__Excerpt provided__.
Asia delivered the strongest risk-on session of the run on the signal. The Nikkei jumped 4% toward 67,000 with the Topix up 2.1% to 3,910, and Seoul's chip-heavy KOSPI soared close to 8% T3. The symmetry deserves naming: the same Korean index that hit a circuit breaker at −8.29% on escalation last Friday rallied roughly +8% on de-escalation exactly five sessions later, with Tokyo Electron +10%, Advantest +8.7%, Kioxia +6%, and Taiyo Yuden +13% leading T3. That is war-premium mechanics operating on the chip cohort in both directions at equal amplitude — the cohort trades the discount rate and the risk headline, not the demand story, which is the duration overlay's core claim. Oil extended its slide: WTI fell below $84 to an eight-week low and Brent traded near $89.25, with the wire commentary itself rehearsing the kit's restoration-ceiling caveats — mines to clear, idled fields to restart, damaged facilities to repair before flows normalize T3.

__Tasks__.
[1] In the Asian market rally excerpt, why does the chip cohort trade the discount rate and the risk headline rather than the demand story? Answer in one to three sentences.
[2] Continue the Asian market rally excerpt from its last sentence.

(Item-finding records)
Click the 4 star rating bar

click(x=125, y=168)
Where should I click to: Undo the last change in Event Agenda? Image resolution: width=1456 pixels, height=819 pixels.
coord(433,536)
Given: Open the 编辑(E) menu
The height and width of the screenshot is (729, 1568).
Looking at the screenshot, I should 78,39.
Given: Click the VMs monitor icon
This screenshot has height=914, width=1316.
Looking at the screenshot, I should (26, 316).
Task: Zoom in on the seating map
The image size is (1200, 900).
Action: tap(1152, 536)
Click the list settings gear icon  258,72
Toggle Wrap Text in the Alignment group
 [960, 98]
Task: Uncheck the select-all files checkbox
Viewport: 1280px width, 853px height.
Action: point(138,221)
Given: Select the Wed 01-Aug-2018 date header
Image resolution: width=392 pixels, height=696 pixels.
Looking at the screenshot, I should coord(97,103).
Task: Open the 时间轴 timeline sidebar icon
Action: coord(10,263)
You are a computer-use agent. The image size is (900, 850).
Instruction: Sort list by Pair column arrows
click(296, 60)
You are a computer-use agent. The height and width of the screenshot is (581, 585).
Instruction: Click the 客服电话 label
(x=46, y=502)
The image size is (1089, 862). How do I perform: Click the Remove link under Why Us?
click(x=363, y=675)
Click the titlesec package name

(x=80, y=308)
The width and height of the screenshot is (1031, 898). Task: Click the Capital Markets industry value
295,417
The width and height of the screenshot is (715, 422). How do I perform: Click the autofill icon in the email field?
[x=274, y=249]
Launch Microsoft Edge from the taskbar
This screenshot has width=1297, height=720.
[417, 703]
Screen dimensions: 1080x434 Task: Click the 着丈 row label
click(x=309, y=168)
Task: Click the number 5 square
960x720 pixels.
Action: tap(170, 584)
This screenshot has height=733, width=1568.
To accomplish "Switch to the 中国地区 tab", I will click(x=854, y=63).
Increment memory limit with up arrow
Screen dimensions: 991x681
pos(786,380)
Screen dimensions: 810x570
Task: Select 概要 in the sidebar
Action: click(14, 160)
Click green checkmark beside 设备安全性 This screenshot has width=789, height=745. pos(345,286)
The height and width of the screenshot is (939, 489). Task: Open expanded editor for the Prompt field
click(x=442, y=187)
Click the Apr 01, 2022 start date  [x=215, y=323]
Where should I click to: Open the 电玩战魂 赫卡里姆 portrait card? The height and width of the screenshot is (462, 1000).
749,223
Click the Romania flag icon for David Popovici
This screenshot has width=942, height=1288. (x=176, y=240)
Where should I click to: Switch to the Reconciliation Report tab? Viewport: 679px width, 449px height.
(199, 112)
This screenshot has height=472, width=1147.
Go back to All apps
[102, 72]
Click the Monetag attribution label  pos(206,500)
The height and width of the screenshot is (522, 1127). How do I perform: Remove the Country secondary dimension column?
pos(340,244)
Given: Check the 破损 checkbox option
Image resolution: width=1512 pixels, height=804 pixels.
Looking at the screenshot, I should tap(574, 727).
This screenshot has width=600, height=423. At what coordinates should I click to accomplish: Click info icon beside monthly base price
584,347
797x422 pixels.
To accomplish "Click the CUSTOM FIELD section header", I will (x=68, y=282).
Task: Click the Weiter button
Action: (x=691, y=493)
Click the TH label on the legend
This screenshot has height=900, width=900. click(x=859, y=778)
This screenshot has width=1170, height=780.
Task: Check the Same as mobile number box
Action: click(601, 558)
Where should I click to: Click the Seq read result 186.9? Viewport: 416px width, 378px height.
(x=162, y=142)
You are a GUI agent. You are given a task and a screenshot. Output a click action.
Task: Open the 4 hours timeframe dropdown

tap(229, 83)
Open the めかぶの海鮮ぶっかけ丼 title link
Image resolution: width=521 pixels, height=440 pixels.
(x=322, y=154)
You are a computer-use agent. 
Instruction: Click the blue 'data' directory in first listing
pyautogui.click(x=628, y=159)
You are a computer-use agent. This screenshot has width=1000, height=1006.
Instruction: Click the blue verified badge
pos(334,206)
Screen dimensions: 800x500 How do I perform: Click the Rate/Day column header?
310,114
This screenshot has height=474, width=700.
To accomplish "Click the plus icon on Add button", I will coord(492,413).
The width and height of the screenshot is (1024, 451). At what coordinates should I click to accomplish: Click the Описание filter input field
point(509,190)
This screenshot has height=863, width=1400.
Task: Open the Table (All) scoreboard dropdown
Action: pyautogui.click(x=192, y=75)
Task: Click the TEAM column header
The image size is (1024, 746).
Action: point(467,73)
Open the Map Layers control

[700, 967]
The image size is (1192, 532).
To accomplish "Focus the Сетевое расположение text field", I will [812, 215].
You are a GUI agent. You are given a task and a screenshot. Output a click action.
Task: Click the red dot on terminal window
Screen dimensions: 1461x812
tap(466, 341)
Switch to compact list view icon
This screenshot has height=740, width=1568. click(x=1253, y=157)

__Per-task outputs__.
[1] The same Korean index that hit a circuit breaker at −8.29% on escalation rallied roughly +8% on de-escalation five sessions later. War-premium mechanics moved the chip cohort in both directions at equal amplitude, so the cohort trades the discount rate and the risk headline, not the demand story.

[2]
Today is SpaceX day, and the financing-the-buildout register gets its live test. The largest IPO in history — 555.5 million shares at $135, $75 billion raised, a valuation near $1.77 trillion — begins trading on Nasdaq under SPCX, reportedly 3.3x oversubscribed T3. The setup is asymmetric for the register: a large first-day pop extends Phase 2 of the capital cycle at the model-and-application layer and confirms equity demand for AI paper while the listed compounders de-rate; anything flat-to-broken would be the first crack in the equity-demand leg of the buildout financing, and a much louder signal than a pop. Adobe, meanwhile, is carrying its after-hours fade into the premarket at −3.7%, and the overnight detail recolors test thirteen — taken up in the corporates section below.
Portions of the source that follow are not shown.